++++ Raw data ++++

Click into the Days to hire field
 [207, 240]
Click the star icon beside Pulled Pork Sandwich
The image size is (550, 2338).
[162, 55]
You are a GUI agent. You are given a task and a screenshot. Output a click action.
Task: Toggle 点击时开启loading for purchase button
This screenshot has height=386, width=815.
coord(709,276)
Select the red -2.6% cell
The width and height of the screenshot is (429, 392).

++++
++++ Raw data ++++

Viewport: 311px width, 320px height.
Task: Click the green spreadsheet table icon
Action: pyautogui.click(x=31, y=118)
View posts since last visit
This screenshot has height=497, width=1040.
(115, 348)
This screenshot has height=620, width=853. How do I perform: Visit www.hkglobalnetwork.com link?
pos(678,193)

++++
++++ Raw data ++++

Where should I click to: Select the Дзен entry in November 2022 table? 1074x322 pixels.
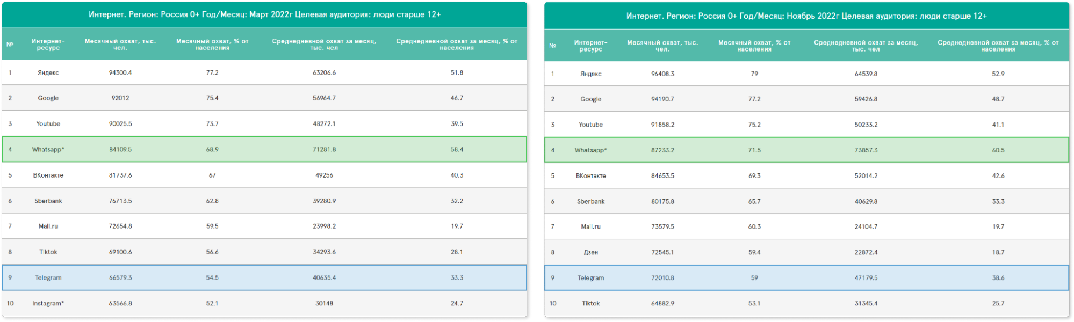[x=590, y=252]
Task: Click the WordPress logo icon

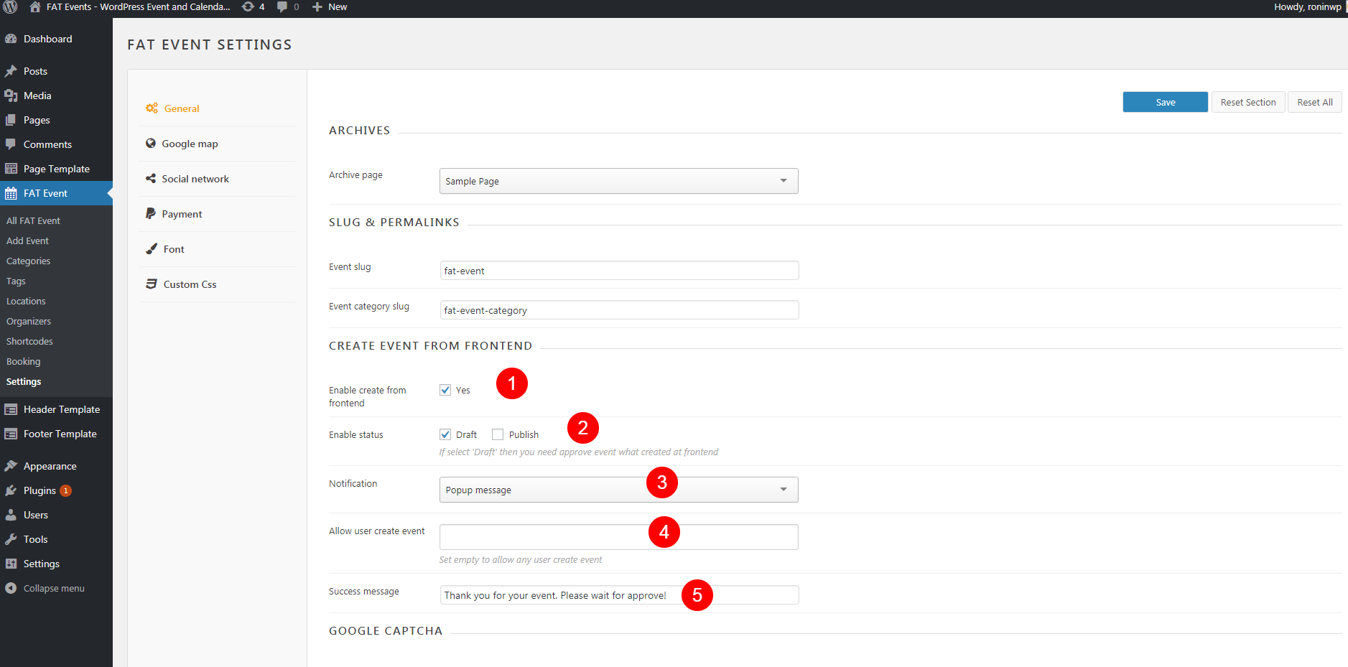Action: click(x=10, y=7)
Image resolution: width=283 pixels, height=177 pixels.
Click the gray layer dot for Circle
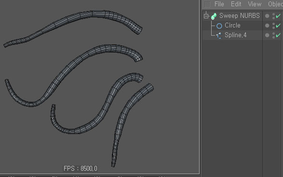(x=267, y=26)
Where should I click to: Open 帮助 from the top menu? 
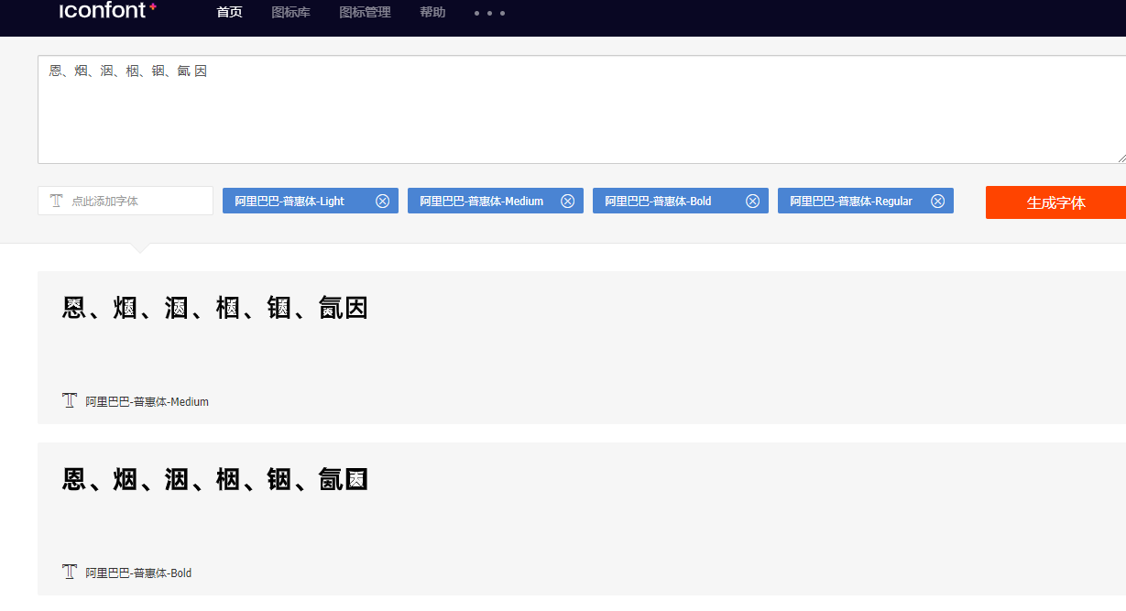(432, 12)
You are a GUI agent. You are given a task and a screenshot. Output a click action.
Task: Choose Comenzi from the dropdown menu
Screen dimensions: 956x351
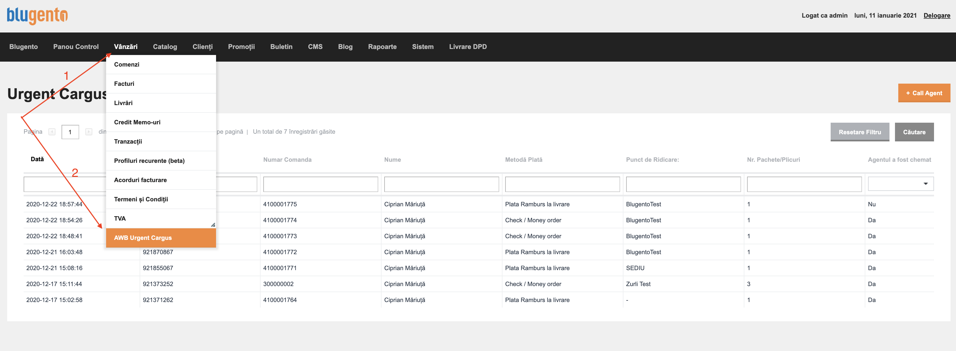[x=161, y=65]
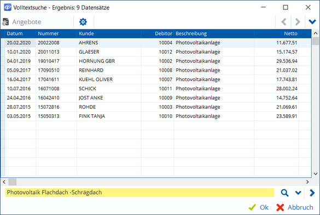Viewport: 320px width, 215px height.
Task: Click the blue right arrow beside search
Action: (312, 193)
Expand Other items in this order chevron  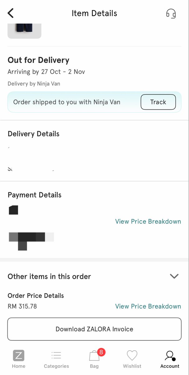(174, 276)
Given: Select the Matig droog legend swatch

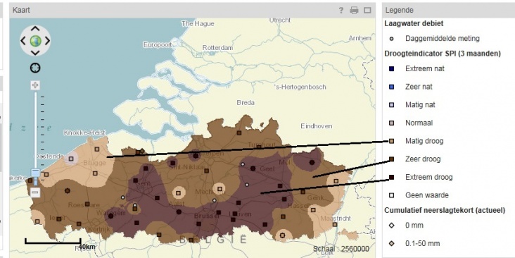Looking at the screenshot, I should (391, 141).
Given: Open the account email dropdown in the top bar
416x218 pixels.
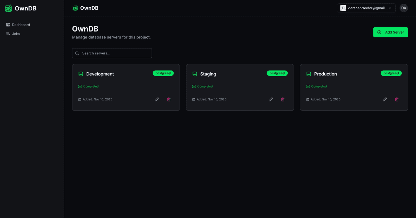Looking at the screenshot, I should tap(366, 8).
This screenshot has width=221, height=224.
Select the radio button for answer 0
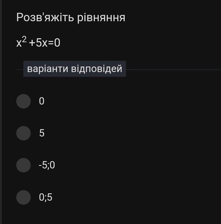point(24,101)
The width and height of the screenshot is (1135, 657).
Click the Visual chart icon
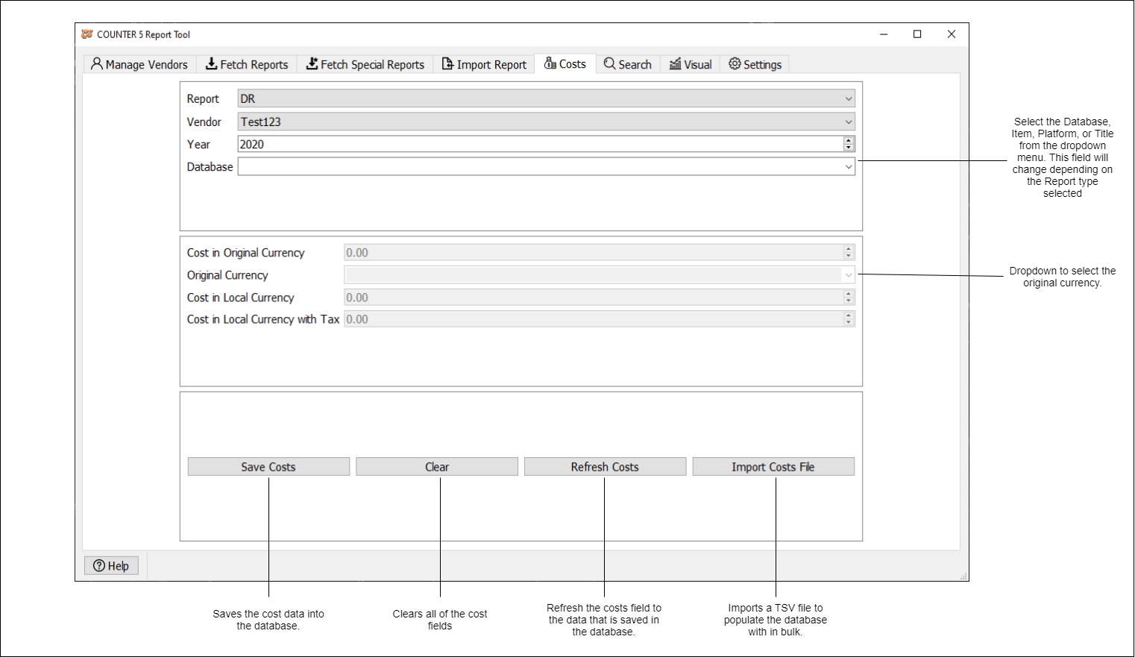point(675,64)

++++

To do
From the records above, transcribe without alteration every line from the one with "Task: Toggle 点击时开启loading for purchase button" to the one with "The width and height of the screenshot is (429, 392).", inclusive.

Response to this exercise
Task: Toggle 点击时开启loading for purchase button
This screenshot has height=386, width=815.
coord(709,276)
Select the red -2.6% cell
The width and height of the screenshot is (429, 392).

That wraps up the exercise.